“If Allah didn’t want me this way, he wouldn’t have made me this way,” says Omeed.
He’s a 27-year-old Dutch guy who believes he’s basically a good person and, therefore, a good Muslim too. But he’s also openly and unashamedly homosexual. How does he fit the two together?
Omeed (not his real name) was born here in the Netherlands, but his parents are first generation immigrants from Pakistan. He describes his family life not so much as strictly Islamic, but certainly ‘traditional’ with strong Muslim values. He did all most of ‘normal’ Islamic things, like observing Ramadan and studying the Qur’an.
Given this background, he was more than a bit worried when he first realised in his early teens that he was attracted to boys: “I thought […], oh no, I’m from a Muslim family – what’s going to happen?”
Not a real problem
But those concerns were more about his family’s reactions [see the item on Omeed and his family] than those of his religion. In fact, Omeed says being Muslim and gay is something he’s never regarded as a real problem: “I was and am still a believer but I also knew that Allah made me this way. If Allah didn’t want me this way, he wouldn’t have made me this way.”

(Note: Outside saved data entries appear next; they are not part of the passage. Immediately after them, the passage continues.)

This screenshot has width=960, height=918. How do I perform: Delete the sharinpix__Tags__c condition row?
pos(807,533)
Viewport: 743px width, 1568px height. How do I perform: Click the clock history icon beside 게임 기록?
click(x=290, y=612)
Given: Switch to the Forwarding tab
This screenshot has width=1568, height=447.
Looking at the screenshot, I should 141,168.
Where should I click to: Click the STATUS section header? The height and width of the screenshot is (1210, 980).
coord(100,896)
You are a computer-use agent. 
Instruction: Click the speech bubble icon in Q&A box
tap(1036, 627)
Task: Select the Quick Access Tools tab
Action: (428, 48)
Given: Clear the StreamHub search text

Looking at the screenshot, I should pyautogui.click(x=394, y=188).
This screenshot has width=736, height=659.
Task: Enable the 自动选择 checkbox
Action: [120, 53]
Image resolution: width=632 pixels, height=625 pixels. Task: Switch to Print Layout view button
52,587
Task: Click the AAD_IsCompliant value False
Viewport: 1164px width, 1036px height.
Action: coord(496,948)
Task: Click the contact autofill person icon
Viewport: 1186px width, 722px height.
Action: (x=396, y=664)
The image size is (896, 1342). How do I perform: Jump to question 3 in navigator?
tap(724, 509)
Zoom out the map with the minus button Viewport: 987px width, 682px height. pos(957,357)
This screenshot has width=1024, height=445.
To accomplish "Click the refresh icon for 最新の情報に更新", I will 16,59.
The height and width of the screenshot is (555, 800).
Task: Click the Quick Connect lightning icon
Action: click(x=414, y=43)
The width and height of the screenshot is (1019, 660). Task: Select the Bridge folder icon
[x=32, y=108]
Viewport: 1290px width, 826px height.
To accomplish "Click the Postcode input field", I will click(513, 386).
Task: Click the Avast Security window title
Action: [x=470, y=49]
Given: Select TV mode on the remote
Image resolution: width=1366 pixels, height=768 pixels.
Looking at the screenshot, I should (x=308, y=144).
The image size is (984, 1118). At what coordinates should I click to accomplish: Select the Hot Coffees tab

He also came to these conclusions quite quickly: “I knew very early on that this wasn’t a matter of choice on my part. After all, I would never have chosen to be gay and Muslim, because that would be such a difficult path to choose for yourself.”
As a result, he concluded quite simply that this is the way he’s ‘meant to be’. After all, coming from a traditional, ‘heterosexual’ Muslim family, clearly... “There’s no choice or ‘learned behaviour’ involved. I am as I am, I think I’m a nice and a good person. I don’t do any harm to anybody – at least I try not to do so deliberately – and that’s more important than my sexual inclination”.
Omeed acknowledges he is an exception in the Dutch Muslim community, where homosexual men and women seldom come out 100 percent as most of their ethnic Dutch counterparts do. However, he says more and more gays and lesbians from a Muslim background are coming out partially – i.e. carefully, to a very select circle of friends and – in some cases – family members.
But basically, Omeed says he believes Allah wills and makes us to be the way we are, and if you can accept that then you can accept your own sexuality too.
Don't make it a problem
His advice to other young Muslims – and, come to that, anyone from a conservative-religious community - facing up to their homosexual feelings is not to make a problem out of their religion or let the religious interpretation of ‘others’ stop you being who you are.
Nonetheless he recommends that young gay Muslims be cautious about who they come out to, but not let this prevent them seeking support, either from friends or professionals. Although he’s never been a victim of real aggression, he knows it’s out there and that in the larger Muslim community homosexuality remains taboo.